## Aim
Can you rewrite all the items below, putting "magnifying glass" wherever "magnifier" appears and leaving everything else unchanged?
_ _ _ _ _ _ _
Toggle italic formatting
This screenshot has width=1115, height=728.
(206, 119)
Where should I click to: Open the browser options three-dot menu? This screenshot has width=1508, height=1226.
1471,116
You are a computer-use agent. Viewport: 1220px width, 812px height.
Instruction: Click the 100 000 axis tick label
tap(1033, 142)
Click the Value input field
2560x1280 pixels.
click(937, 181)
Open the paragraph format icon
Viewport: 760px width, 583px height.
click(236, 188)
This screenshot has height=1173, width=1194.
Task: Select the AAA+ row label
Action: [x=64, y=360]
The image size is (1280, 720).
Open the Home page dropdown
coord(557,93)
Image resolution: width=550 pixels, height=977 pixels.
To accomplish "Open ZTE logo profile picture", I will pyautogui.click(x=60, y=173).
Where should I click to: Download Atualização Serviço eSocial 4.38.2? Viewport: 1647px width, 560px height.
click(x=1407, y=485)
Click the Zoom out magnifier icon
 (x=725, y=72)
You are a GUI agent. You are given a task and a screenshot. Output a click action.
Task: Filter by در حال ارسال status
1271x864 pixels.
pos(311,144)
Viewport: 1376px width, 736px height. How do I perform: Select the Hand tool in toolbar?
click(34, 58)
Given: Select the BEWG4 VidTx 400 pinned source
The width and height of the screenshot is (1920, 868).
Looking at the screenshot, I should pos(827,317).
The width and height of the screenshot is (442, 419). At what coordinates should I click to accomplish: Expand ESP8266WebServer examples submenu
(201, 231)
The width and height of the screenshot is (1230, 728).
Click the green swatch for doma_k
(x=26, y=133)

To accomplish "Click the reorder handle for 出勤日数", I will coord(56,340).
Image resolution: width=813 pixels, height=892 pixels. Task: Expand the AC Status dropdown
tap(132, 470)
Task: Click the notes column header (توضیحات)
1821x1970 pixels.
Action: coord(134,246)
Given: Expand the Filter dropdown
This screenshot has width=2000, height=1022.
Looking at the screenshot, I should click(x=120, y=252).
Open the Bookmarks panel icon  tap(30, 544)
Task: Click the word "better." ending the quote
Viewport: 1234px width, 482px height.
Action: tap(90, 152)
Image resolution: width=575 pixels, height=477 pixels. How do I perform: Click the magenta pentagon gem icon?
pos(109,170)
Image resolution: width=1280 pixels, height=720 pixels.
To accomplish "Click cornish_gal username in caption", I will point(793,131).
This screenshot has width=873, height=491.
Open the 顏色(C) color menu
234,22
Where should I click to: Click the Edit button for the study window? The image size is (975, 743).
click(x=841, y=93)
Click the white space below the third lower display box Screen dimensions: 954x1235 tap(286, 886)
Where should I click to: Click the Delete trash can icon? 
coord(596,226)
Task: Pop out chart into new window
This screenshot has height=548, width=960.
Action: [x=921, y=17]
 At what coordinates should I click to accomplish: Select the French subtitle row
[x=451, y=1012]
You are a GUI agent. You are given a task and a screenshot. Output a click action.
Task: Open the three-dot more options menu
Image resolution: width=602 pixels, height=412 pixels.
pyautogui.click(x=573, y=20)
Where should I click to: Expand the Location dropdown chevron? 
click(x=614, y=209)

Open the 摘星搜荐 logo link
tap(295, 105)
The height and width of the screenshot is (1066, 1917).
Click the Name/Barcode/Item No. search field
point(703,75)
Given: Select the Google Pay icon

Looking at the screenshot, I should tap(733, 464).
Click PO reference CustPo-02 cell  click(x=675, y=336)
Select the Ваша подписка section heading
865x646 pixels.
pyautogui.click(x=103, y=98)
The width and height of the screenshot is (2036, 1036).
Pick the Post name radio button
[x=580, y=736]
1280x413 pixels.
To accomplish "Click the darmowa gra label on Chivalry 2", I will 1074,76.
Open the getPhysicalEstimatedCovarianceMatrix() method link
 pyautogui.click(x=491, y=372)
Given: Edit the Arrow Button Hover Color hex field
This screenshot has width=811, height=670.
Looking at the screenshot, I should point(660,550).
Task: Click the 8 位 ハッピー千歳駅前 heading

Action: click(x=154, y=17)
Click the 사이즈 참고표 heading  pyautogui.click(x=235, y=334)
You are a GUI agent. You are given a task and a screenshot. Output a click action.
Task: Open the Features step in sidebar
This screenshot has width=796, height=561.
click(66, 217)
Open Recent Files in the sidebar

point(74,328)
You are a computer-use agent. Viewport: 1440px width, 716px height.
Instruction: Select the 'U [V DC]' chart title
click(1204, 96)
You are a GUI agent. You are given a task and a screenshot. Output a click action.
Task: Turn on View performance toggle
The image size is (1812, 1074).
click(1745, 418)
_ _ _ _ _ _ _
## Answer in full
Toggle italic formatting
This screenshot has width=1115, height=728.
(206, 119)
Where should I click to: Open the browser options three-dot menu? This screenshot has width=1508, height=1226.
1471,116
You are a computer-use agent. Viewport: 1220px width, 812px height.
Instruction: Click the 100 000 axis tick label
tap(1033, 142)
Click the Value input field
2560x1280 pixels.
click(937, 181)
Open the paragraph format icon
Viewport: 760px width, 583px height.
click(236, 188)
This screenshot has height=1173, width=1194.
Task: Select the AAA+ row label
Action: [x=64, y=360]
The image size is (1280, 720).
Open the Home page dropdown
coord(557,93)
Image resolution: width=550 pixels, height=977 pixels.
To accomplish "Open ZTE logo profile picture", I will pyautogui.click(x=60, y=173).
Where should I click to: Download Atualização Serviço eSocial 4.38.2? Viewport: 1647px width, 560px height.
click(x=1407, y=485)
Click the Zoom out magnifying glass icon
 (x=725, y=72)
You are a GUI agent. You are given a task and a screenshot. Output a click action.
Task: Filter by در حال ارسال status
1271x864 pixels.
pos(311,144)
Viewport: 1376px width, 736px height. How do I perform: Select the Hand tool in toolbar?
click(34, 58)
Given: Select the BEWG4 VidTx 400 pinned source
The width and height of the screenshot is (1920, 868).
Looking at the screenshot, I should pos(827,317).
The width and height of the screenshot is (442, 419). At what coordinates should I click to accomplish: Expand ESP8266WebServer examples submenu
(201, 231)
The width and height of the screenshot is (1230, 728).
Click the green swatch for doma_k
(x=26, y=133)

To accomplish "Click the reorder handle for 出勤日数", I will coord(56,340).
Image resolution: width=813 pixels, height=892 pixels. Task: Expand the AC Status dropdown
tap(132, 470)
Task: Click the notes column header (توضیحات)
1821x1970 pixels.
Action: coord(134,246)
Given: Expand the Filter dropdown
This screenshot has width=2000, height=1022.
Looking at the screenshot, I should click(x=120, y=252).
Open the Bookmarks panel icon  tap(30, 544)
Task: Click the word "better." ending the quote
Viewport: 1234px width, 482px height.
Action: tap(90, 152)
Image resolution: width=575 pixels, height=477 pixels. How do I perform: Click the magenta pentagon gem icon?
pos(109,170)
Image resolution: width=1280 pixels, height=720 pixels.
To accomplish "Click cornish_gal username in caption", I will point(793,131).
This screenshot has width=873, height=491.
Open the 顏色(C) color menu
234,22
Where should I click to: Click the Edit button for the study window? The image size is (975, 743).
click(x=841, y=93)
Click the white space below the third lower display box Screen dimensions: 954x1235 tap(286, 886)
Where should I click to: Click the Delete trash can icon? 
coord(596,226)
Task: Pop out chart into new window
This screenshot has height=548, width=960.
Action: [x=921, y=17]
 At what coordinates should I click to accomplish: Select the French subtitle row
[x=451, y=1012]
You are a GUI agent. You are given a task and a screenshot. Output a click action.
Task: Open the three-dot more options menu
Image resolution: width=602 pixels, height=412 pixels.
pyautogui.click(x=573, y=20)
Where should I click to: Expand the Location dropdown chevron? 
click(x=614, y=209)

Open the 摘星搜荐 logo link
tap(295, 105)
The height and width of the screenshot is (1066, 1917).
Click the Name/Barcode/Item No. search field
point(703,75)
Given: Select the Google Pay icon

Looking at the screenshot, I should tap(733, 464).
Click PO reference CustPo-02 cell  click(x=675, y=336)
Select the Ваша подписка section heading
865x646 pixels.
pyautogui.click(x=103, y=98)
The width and height of the screenshot is (2036, 1036).
Pick the Post name radio button
[x=580, y=736]
1280x413 pixels.
To accomplish "Click the darmowa gra label on Chivalry 2", I will 1074,76.
Open the getPhysicalEstimatedCovarianceMatrix() method link
 pyautogui.click(x=491, y=372)
Given: Edit the Arrow Button Hover Color hex field
This screenshot has width=811, height=670.
Looking at the screenshot, I should point(660,550).
Task: Click the 8 位 ハッピー千歳駅前 heading

Action: click(x=154, y=17)
Click the 사이즈 참고표 heading  pyautogui.click(x=235, y=334)
You are a GUI agent. You are given a task and a screenshot. Output a click action.
Task: Open the Features step in sidebar
This screenshot has width=796, height=561.
click(66, 217)
Open Recent Files in the sidebar

point(74,328)
You are a computer-use agent. Viewport: 1440px width, 716px height.
Instruction: Select the 'U [V DC]' chart title
click(1204, 96)
You are a GUI agent. You are given a task and a screenshot. Output a click action.
Task: Turn on View performance toggle
The image size is (1812, 1074).
click(1745, 418)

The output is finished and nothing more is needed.